Set for 7:30 p.m. Friday, Feb. 27, in the Tupelo Room of Barnard Observatory, the concert is free and open to the public. Herring’s music combines a unique voice and multiple musical influences.
She said it is her great pleasure to play a concert honoring Wilson.
“Dr. Wilson taught me when I earned my master’s in Southern Studies at UM, and I loved everything about him, including his extensive Southern kitsch collection,” Herring said. “I also went to the local Episcopal church with him and we took a yearlong Education for Ministry course together. After moving to Texas and working in El Paso with colonias communities, I came to a new appreciation of the fact that Dr. Wilson grew up in El Paso and then shifted his work and life from one deepest South to another.”
It was a natural choice to have Herring perform in honor of Wilson, a former director of the Center for the Study of Southern Culture, since she is a native Mississippian and 1998 Southern studies alumna.
“Charles Wilson has cared for many, many students, me included,” Herring said. “I remember introducing him to my newborn daughter – he is the kind of person whom you want to meet your kids. A lot of the songs I sing are due, in part, to his tutelage.”
Ted Ownby, director of the CSSC, said it will be fun to welcome Herring back.
“Caroline Herring does Southern studies when she writes and sings, so we’re excited she can be part of the symposium,” Ownby said. “Her M.A. thesis was on a topic in Southern religious history – she studied the religious roots of anti-lynching activists – and she deals with the intersections of religion, history and, obviously, the history of music in her performances.
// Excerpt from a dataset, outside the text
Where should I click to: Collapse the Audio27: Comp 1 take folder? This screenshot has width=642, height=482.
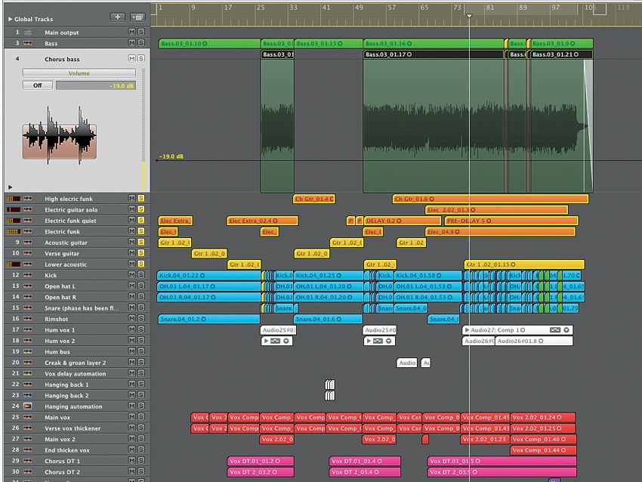pyautogui.click(x=467, y=330)
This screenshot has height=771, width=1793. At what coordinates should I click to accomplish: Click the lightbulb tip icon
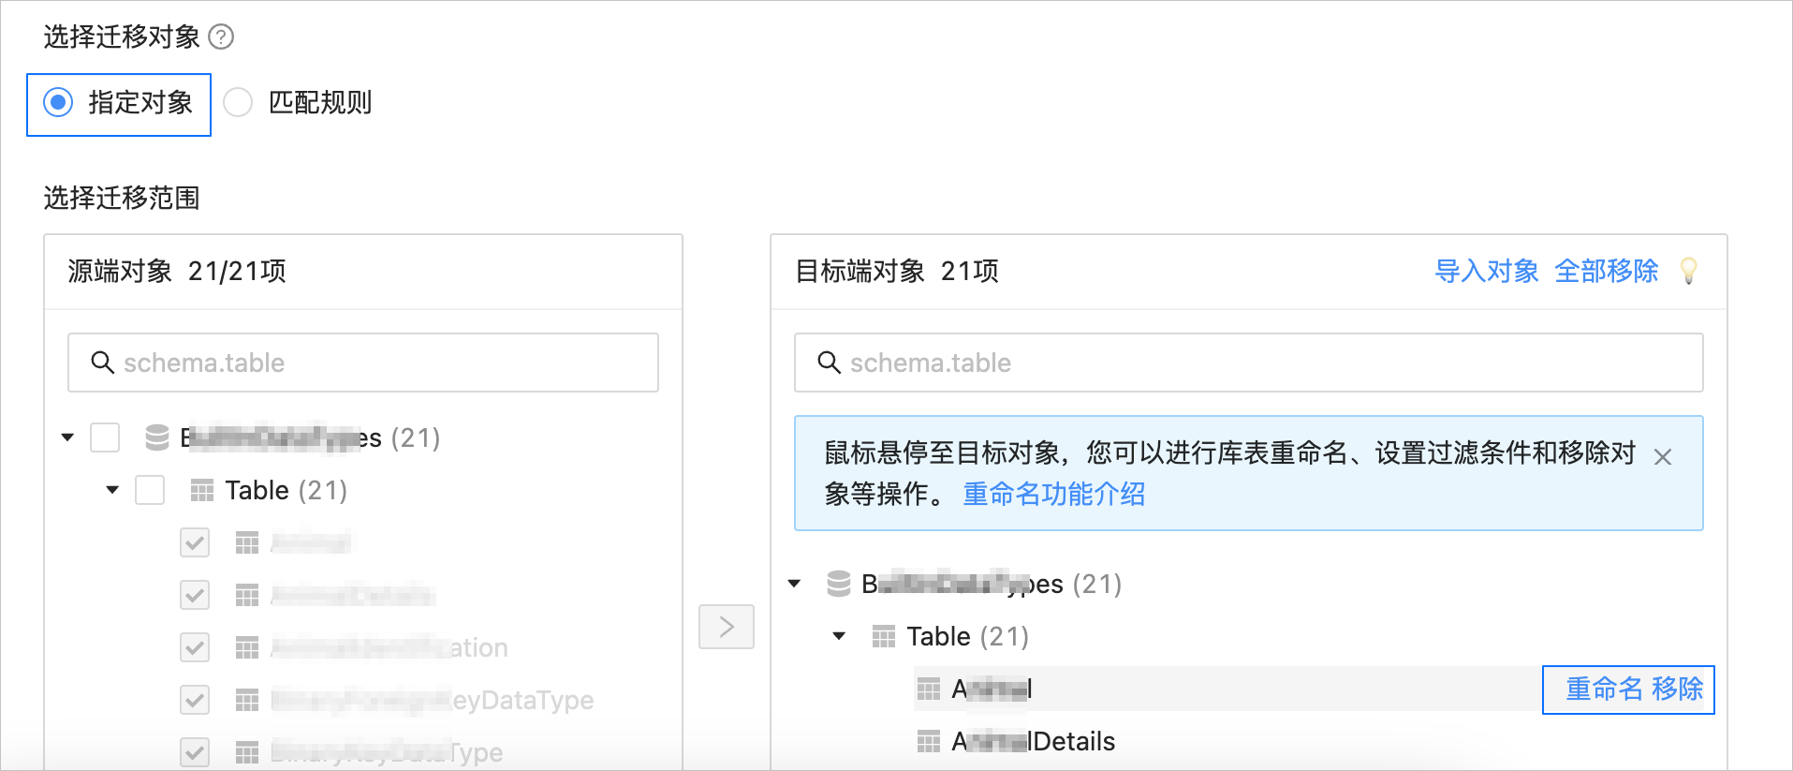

She’s also a good friend to a lot of people around here, and she has plenty of fans both through her CDs and her work with ‘Thacker Mountain Radio.’”
Herring released “I Will Go into the Day” in January 2014, where she sets to music the magic and wonder of childhood.
Fats Kaplin, who played on her 2012 album “Camilla” and plays more than 15 instruments, will accompany Herring at this concert. A review of that album named Herring one of the “most literate songwriters of her generation.”
“I’m thrilled Fats Kaplin likes my work because he is a busy man,” Herring said. “The last time I asked him to play a gig, he couldn’t because he was playing with Jack White in Paris. Thankfully, he’s free on the 27th.”
Listeners can hear Herring’s music here.
A full schedule of the history symposium is available here. It began in 1975 as an annual conference on Southern history and is named for the late Porter L. Fortune Jr., UM chancellor emeritus. Past events have examined topics such as the Southern political tradition, childhood, religion and the role of gender in shaping public power.